Smart Borrower Blog

Small Help for Homeowners


Dec 30th, 2007 @ 4:24 PM by Alden Smith


Private mortgage insurance, or PMI as it is commonly known, is insurance that covers the lender in cases where they feel that not enough money is placed as a down payment, and they wish to cover the cost of the loan.  A law enabling homeowners meeting certain criteria to deduct the cost of PMI, set to expire this year, has been extended to 2010.

PMI protects the lender, not the home owner.  A typical PMI will add $50 to $100 to a monthly mortgage payment.  Deducting the cost of this insurance has been a help to homeowners.  Congress has now extended this help for more years, making it a little more bearable to pay taxes.  Although this small amount will certainly not stop homeowners in over their heads from foreclosure, it can possibly help those who are struggling yet meeting their mortgage payment.

The criteria for this deduction have been for families with a gross adjusted income (AGI) of $100,000 or less.
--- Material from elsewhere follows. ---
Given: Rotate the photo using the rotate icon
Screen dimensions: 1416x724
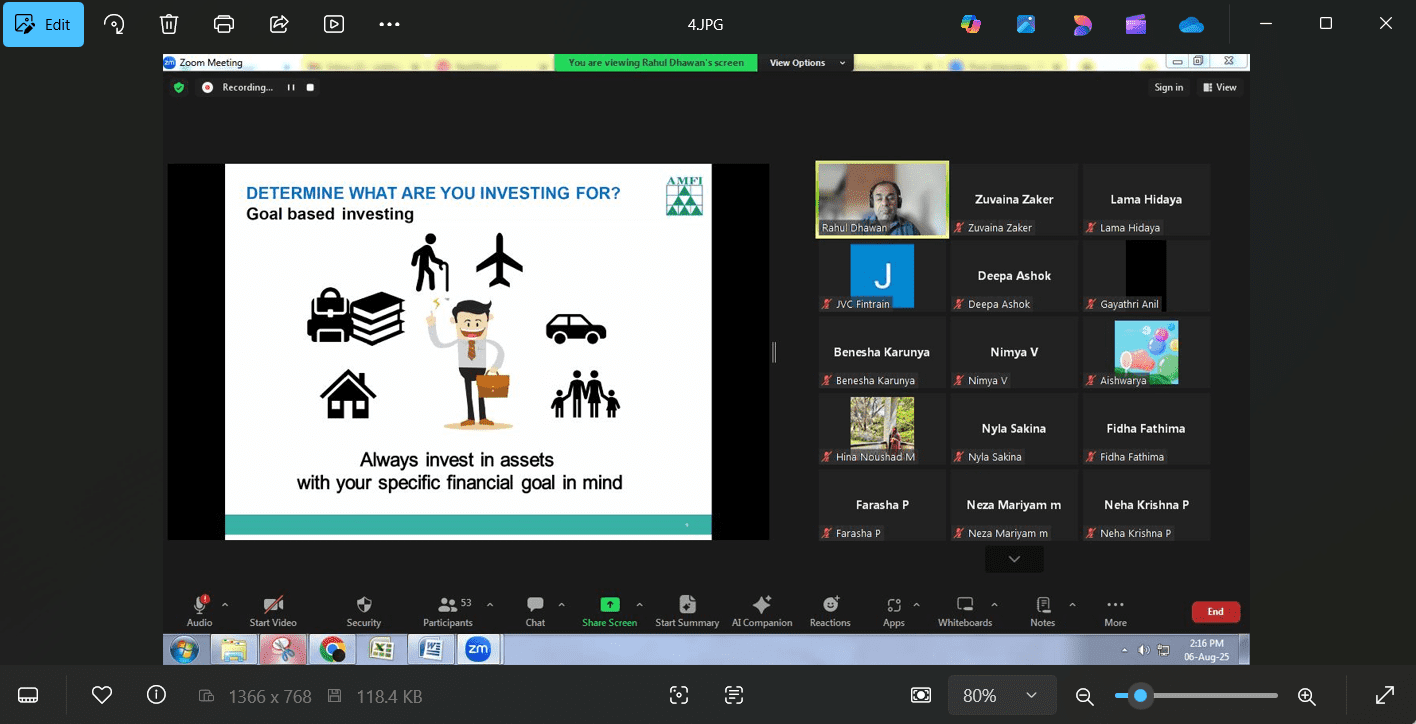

Families with an AGI of up to $109,000 have been allowed to take a partial deduction.

Mortgage brokers are saying that low-down-payment mortgages are still widely available.  The downside for many prospective buyers is that they had better present with an extremely good credit rating to get these loans.  The days of “no money down” mortgages are long past, and will be a legacy of the mortgage market.  People holding this kind of paper are amazed to find that their homes, with the current decline in price, are probably now worth less than what they paid for them.  This only adds pressure to an already troubled market.

Mortgage experts claim that there are about 2.6 million borrowers eligible for the deduction in 2007.  Extending this deduction to 2010 can only be seen as a good thing.